The menopause: the light at the end of a very long tunnel and NO PERIODS, at least that’s how I’ve always viewed it, but OMG, the closer I get to it I’m beginning to realise that it’s a pretty crap consolation prize. According to relate.org, women can expect one-third of their life to be post-menopausal. One-third of our lives and this is what we’ve got to look forward to; vaginal dryness, hot flushes, atrophy, fear, decreased sex drive…well, at least the NHS (National Health Service) only lists 7 symptoms and not the 20 listed for PMS! And there’s always HRT to look forward to.
Until then we’ll have to put up with, ‘Have you got the painters in?’, ‘Are you on the rag?’, ‘Is it that time?’, ‘Are you on the blob?’ Many of these terms for the time of the month are pretty disrespectful, ignorant, demeaning and downright f***ing offensive. Yes, I’m irritable, I’m ‘surfing the crimson wave’ as I type. Another inappropriate description, with visions of a super-hero, kick-ass woman riding high on the ocean’s swell, when in reality she is confined to the depths of her duvet.
According to stats, 90% of women notice some symptoms before their periods, such as bloating, tender breasts and headaches. These premenstrual symptoms can start between 5 days and 2 weeks before your period and are often worse for older teens and women in their 40’s. Me!
The international healthcare company, Bupa lists 20 emotional, behavioural and physical symptoms using very tame keywords. I’d like to share some of the harsh realities of these, some of which you will no doubt be familiar with.
The week before your period you may be hypersensitive to almost anything: sound, touch, smell, taste? The slurping and crunching of the morning cereal are even more unbearable than normal, the clatter of a plate in the sink is like a sonic boom and the bright lights almost burn your eyeballs. Funnily enough, these attacks on your senses make you ‘moody and irritable’ just one of the symptoms listed by the NHS. Another is ‘breast tenderness’ – third degree bruising more like! The slightest brush and I’m writhing around in agony. The list also endearingly mentions ‘tummy pain’ as a symptom, which is laughable. For me, the pain evokes memories of Braxton Hicks. Most of us would like to just curl up in bed and wake up 3 days later, this way avoiding the ‘anxiety’ that accompanies the ‘monthly visitor’. The mere thought of having to make a phone call or heaven forbid, to let the boiler man in, can tip you over the edge. A song you’ve never heard before, with no attached emotions, can trigger a tsunami of overwhelming sadness with no warning. It sneaks in like the SAS and then, Wham Bam, deal with this bitch.

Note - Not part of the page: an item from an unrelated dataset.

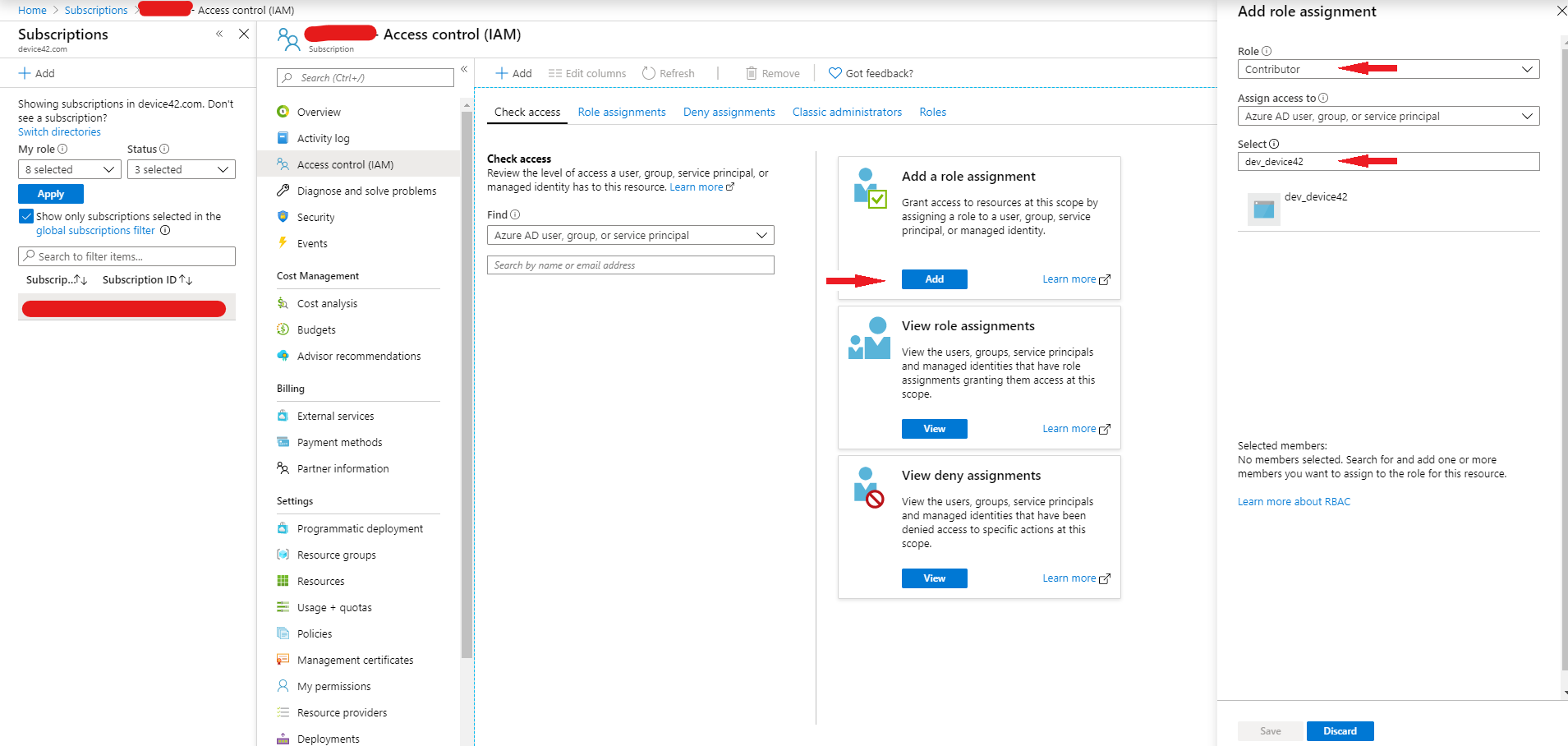
Task: Open the My role 8 selected dropdown
Action: click(x=70, y=169)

All of this has to be dealt with before there’s even any sign of bleeding. When the first spotting appears, there’s a sense of relief. A sense that due to its arrival, it has to finish. However, there are a few hurdles to overcome first: spots, hot flushes or cold sweats, clumsiness – another broken glass, bloating – looking pregnant, reduced self-confidence – looking pregnant, increased appetite – looking pregnant! I could go on…Toxic Shock Syndrome (TSS) – forgetfulness, especially after a few drinks – ‘Did I take my tampon out?’ In the early 1900s, there were around 40 cases in the UK per year, resulting in two to three deaths. Thankfully, due to changes in tampon manufacture the cases of TSS have sharply fallen.

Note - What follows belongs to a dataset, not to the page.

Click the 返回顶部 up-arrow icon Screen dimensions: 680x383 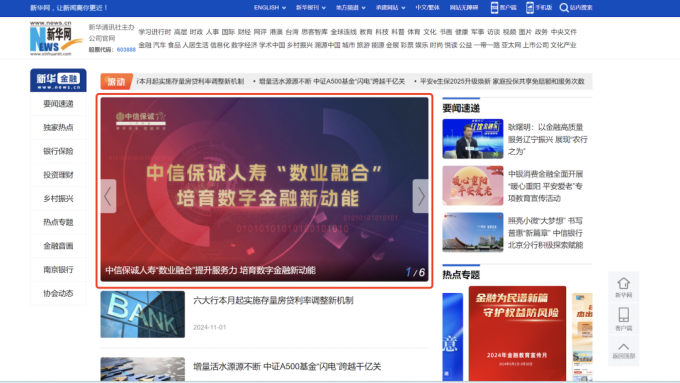(624, 347)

The biggest challenge for some during their period is migraines. Dr Anne MacGregor, formerly of the National Migraine Centre, states that more than half of women who get migraines notice a link with their periods and they tend to be particularly severe and are more likely to come back. She says that migraines are most likely to develop in either the 2 days leading up to a period or the first 3 days during a period. This is because of the natural drop in oestrogen levels at these times. Within 12 hours of my first spotting, Boom! ‘Sumatriptan’ tablets at the ready. If I’m lucky, I only need 2 or 3 tablets, but sometimes 8 or more and I miss out on a few days of life. If you’ve always suffered from hormonal migraines you’ve probably spent about 384 days of your life lying in bed, basically, because you’re a woman.
I do have some period related facts to be grateful for. I’ve no longer got a fibroid (imagine a tap that can’t be turned off). I’m regular, every 31 days like clockwork. Currently, I only bleed for 4 days and the most important? Thank God I wasn’t born in the 1800s before any sanitary products had been invented. One saving grace for women in the 1800s was that due to having 5 or 6 children, they’d have fewer periods! They would use anything they could to absorb the blood, wash it and reuse. It wasn’t until 1896 that the first disposable sanitary product, Lister’s towels became available to buy.
Considering periods and the sometimes-debilitating symptoms that accompany them affect 50% of the population you’d think that more research would have been done. Current research suggests that the exact cause of PMS is unknown, but that fluctuations in hormone levels are likely to be responsible. No s**t Sherlock! I can’t help but think that if men had periods, more research and a cure-all solution would have been found.